67 non-diabetic obese (BMI ≥30 mg/kg2) out-clinic patients (25 males, 42 females), aged from 36.5 to 64 years were divided into 2 groups: Group A (n=15) – patients with early stages of CKD (eGFR between 30 and 60 ml/min/1.73 m2 or with MA >20 mg/l in morning urine sample independently from GFR) and Group B – patients without chronic CKD (n=52).
In Group A compared to Group B, BAI and leptin were higher (42.2±7.1 vs. 37.5±7.0; p<0.05 and 51.8±26.7 ng/mL vs. 35.3±24.9 ng/mL; p<0.05; respectively) and negative correlations occurred between eGFR and BAI (r=−0.709; p=0.003), leptin (r=−0.68; p=0.005), and resistin (r=−0.528; p<0.05).
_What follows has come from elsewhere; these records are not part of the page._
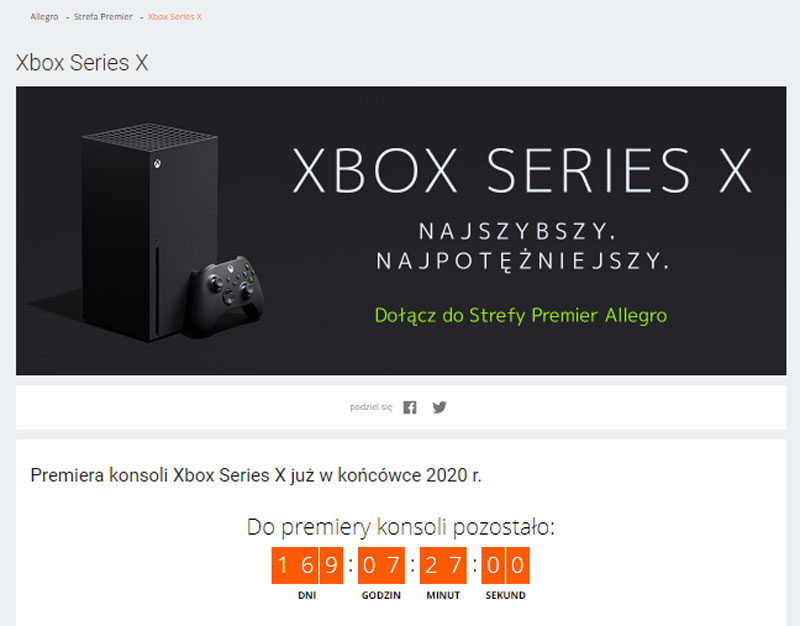This screenshot has width=800, height=626.
Task: Click the days countdown tile showing 1
Action: tap(283, 566)
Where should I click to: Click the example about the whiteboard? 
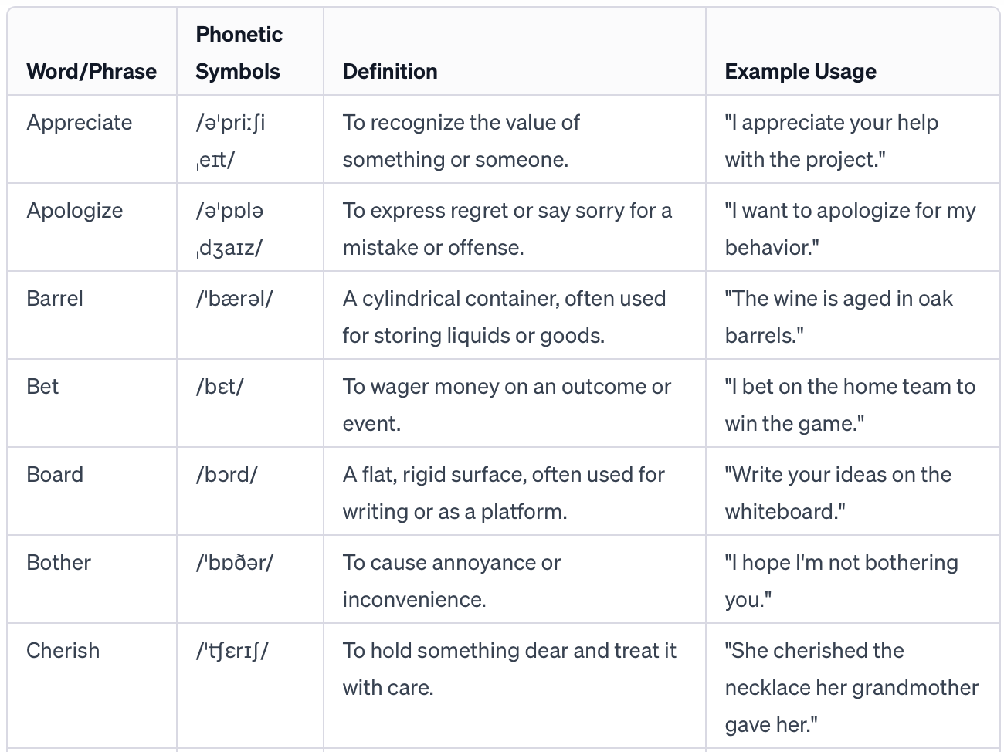tap(838, 493)
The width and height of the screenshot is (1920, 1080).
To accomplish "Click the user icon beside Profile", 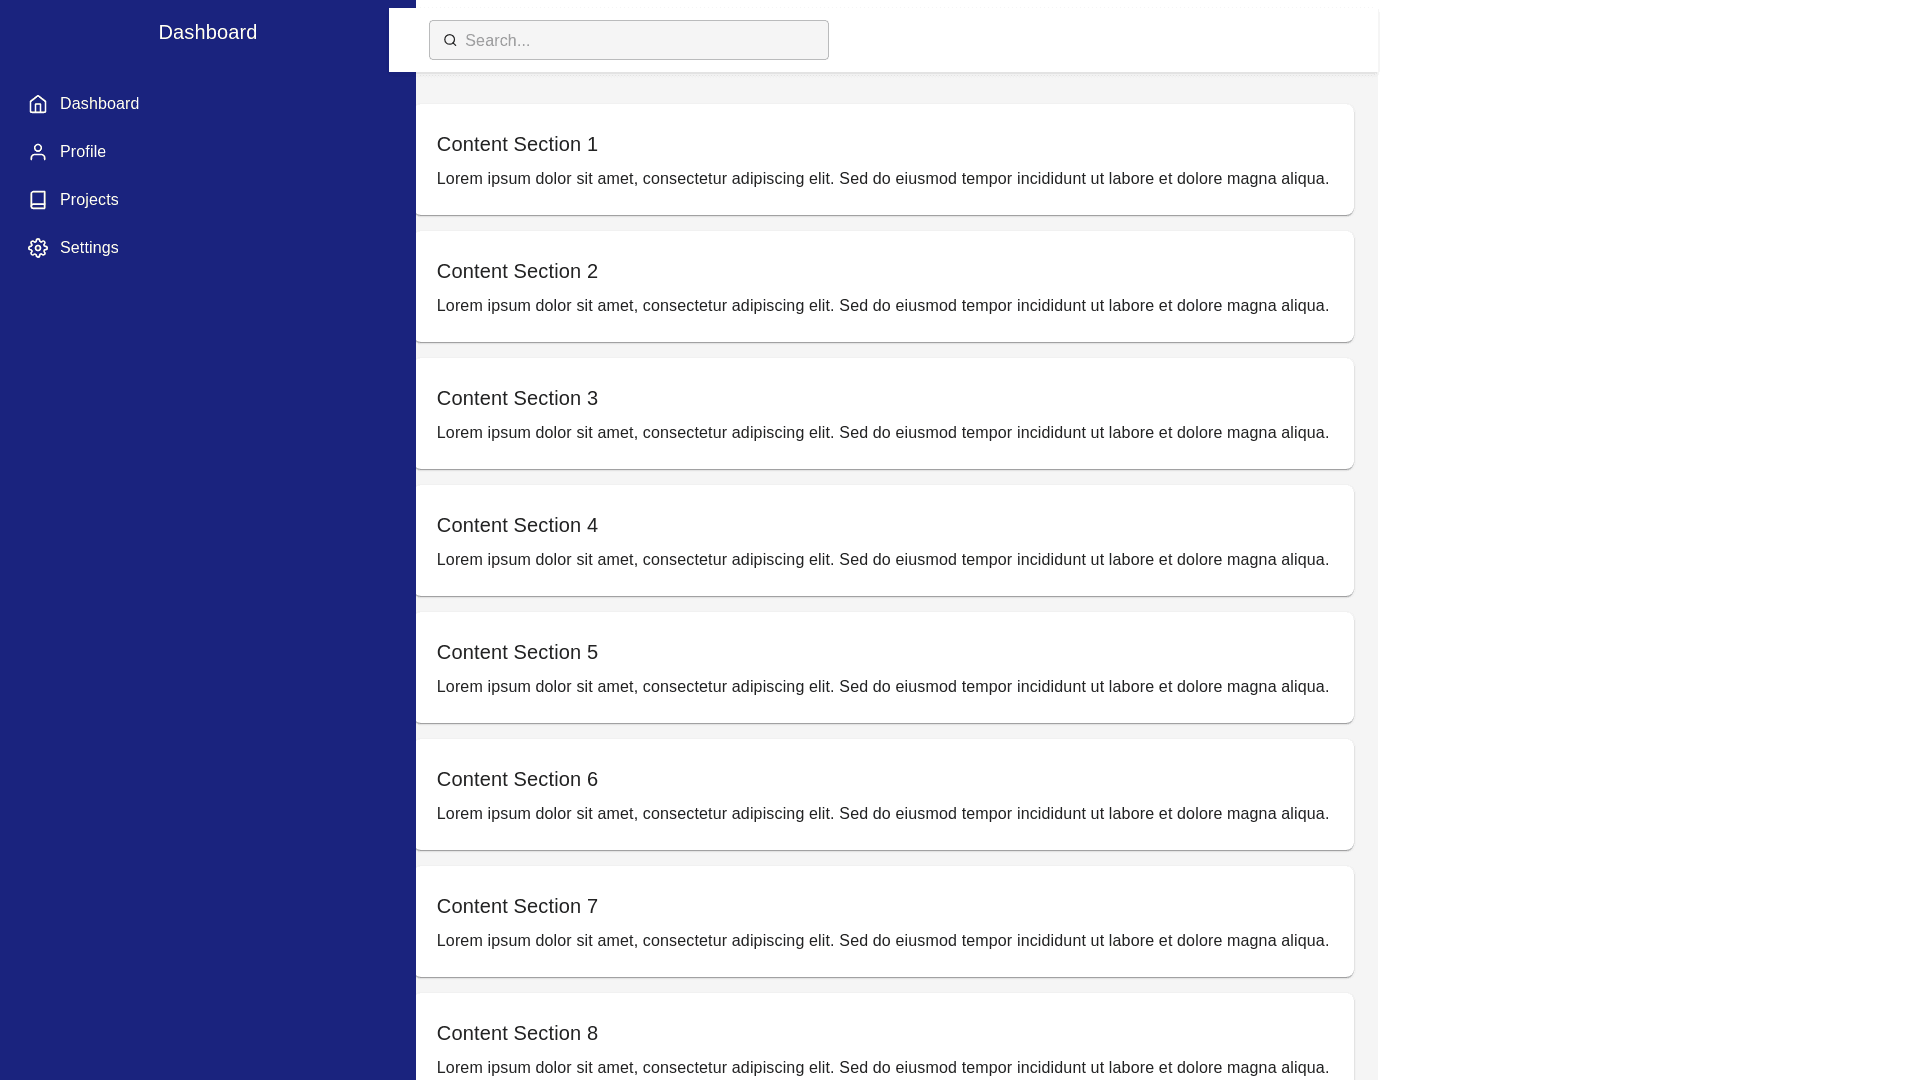I will (38, 152).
In Group B, negative correlations occurred between creatinine and VAI (r=−0.332; p<0.05), BAI (r=−0.619; p<0.0001), leptin (r=−0.676; p<0.0001), and adiponectin (r=−0.423; p=0.002), and between eGFR and resistin (r=−0.276; p<0.05).
BAI may be a valuable obesity parameter as a predictor of early stages of CKD in patients with obesity. Leptin may be an important pathogenic factor in obese patients with early stages of CKD. Resistin is associated with eGFR in obese patients, independently of CKD.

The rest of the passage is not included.